In [None]:
!pip3 install git+https://github.com/huggingface/transformers

In [None]:
!pip3 install jupyterlab ipywidgets bertviz xformers evaluate matplotlib

#Tokenizador

In [None]:
from transformers import BertModel, BertTokenizer

modelName = "bert-base-uncased"

tokenizer = BertTokenizer.from_pretrained(modelName)
model = BertModel.from_pretrained(modelName)

In [None]:
tokenized = tokenizer("Leí una buena novela.")
print(tokenized)

In [None]:
tokens = tokenizer.convert_ids_to_tokens(tokenized["input_ids"])
print(tokens)

# Codificación posicional

In [None]:
import numpy as np
import matplotlib.pyplot as plt

def encodePositions(num_tokens, depth, n=10000):
    positionalMatrix = np.zeros((num_tokens, depth))
    for row in range(num_tokens):
        for col in np.arange(int(depth/2)):
            denominator = np.power(n, 2*col/depth)
            positionalMatrix[row, 2*col] = np.sin(row/denominator)
            positionalMatrix[row, 2*col+1] = np.cos(row/denominator)
    return positionalMatrix

In [None]:
positionalMatrix = encodePositions(50, 256)
fig = plt.matshow(positionalMatrix)
plt.gcf().colorbar(fig)

# Auto-atención

In [None]:
from bertviz.transformers_neuron_view import BertModel, BertTokenizer
from bertviz.neuron_view import show

tokenizer_viz = BertTokenizer.from_pretrained(modelName)
model_viz = BertModel.from_pretrained(modelName)
show(model_viz, "bert", tokenizer_viz, "Leí una buena novela.", display_mode="light", head=11)

In [None]:
show(model_viz, "bert", tokenizer_viz, "La atención es una idea novedosa.", display_mode="light", head=11)

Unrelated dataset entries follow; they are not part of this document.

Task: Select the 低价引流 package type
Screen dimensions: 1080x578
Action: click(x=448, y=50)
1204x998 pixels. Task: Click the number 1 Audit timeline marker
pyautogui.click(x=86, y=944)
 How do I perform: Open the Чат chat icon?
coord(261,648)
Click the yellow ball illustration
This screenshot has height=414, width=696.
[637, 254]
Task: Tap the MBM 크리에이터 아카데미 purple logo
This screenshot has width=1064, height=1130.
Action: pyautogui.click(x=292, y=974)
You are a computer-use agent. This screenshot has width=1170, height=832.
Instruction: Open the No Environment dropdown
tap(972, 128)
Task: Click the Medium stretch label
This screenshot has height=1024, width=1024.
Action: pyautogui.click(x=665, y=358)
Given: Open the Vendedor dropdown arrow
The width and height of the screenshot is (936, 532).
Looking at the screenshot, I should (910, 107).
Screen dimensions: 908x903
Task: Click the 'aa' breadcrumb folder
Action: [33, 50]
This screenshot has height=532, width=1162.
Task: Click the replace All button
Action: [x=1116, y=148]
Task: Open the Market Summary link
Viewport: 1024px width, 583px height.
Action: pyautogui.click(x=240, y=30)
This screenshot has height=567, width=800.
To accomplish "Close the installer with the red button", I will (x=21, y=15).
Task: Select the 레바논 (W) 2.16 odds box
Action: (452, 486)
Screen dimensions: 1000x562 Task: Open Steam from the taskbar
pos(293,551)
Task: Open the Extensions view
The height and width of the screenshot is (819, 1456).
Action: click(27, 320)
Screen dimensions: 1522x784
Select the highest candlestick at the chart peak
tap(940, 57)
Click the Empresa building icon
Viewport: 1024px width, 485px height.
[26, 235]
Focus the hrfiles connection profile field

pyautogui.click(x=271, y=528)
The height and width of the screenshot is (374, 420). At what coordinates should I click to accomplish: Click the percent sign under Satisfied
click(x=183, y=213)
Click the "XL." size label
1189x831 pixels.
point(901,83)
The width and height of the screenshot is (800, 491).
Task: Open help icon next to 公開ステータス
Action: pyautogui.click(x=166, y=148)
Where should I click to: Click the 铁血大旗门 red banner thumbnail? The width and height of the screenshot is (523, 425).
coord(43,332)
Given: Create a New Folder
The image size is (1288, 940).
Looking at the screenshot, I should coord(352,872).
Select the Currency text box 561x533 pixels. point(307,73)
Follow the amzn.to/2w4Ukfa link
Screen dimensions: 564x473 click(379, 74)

[Para seguir prácticando](https://https://huggingface.co/spaces/exbert-project/exbert)

# Modelo GPT-2

In [None]:
from transformers import pipeline
generator = pipeline('text-generation', model='gpt2')
generator("Leí una buena novela.", max_length=30, num_return_sequences=5, truncation=True)

In [None]:
generator("Esta película me pareció muy larga.", max_length=300, num_return_sequences=5, truncation=True)

In [None]:
generator("Star Trek" , max_length=100, num_return_sequences=5, truncation=True)

# Modelo Large GTP-2

In [None]:
generator = pipeline('text-generation', model='gpt2-large')
generator("Leí una buena novela.", max_length=30, num_return_sequences=5, truncation=True)

# GPT2 Fine-Tuning

In [None]:
!wget https://raw.githubusercontent.com/huggingface/transformers/main/examples/pytorch/language-modeling/run_clm.py

In [None]:
!pip install transformers[torch]

In [None]:
%%bash

python run_clm.py \
    --model_name_or_path gpt2 \
    --dataset_name imdb \
    --per_device_train_batch_size 8 \
    --per_device_eval_batch_size 8 \
    --do_train \
    --do_eval \
    --output_dir /tmp/test-clm

In [None]:
from transformers import pipeline
from transformers import GPT2Tokenizer, GPT2LMHeadModel

dir = "/tmp/test-clm"
generator = pipeline('text-generation', model=GPT2LMHeadModel.from_pretrained(dir), tokenizer=GPT2Tokenizer.from_pretrained(dir))
generator("Leí una buena novela.", max_length=30, num_return_sequences=5, truncation=True)

In [None]:
generator("Esta película me pareció muy larga.", max_length=300, num_return_sequences=5, truncation=True)


In [None]:
generator("Star Trek", max_length=100, num_return_sequences=5, truncation=True)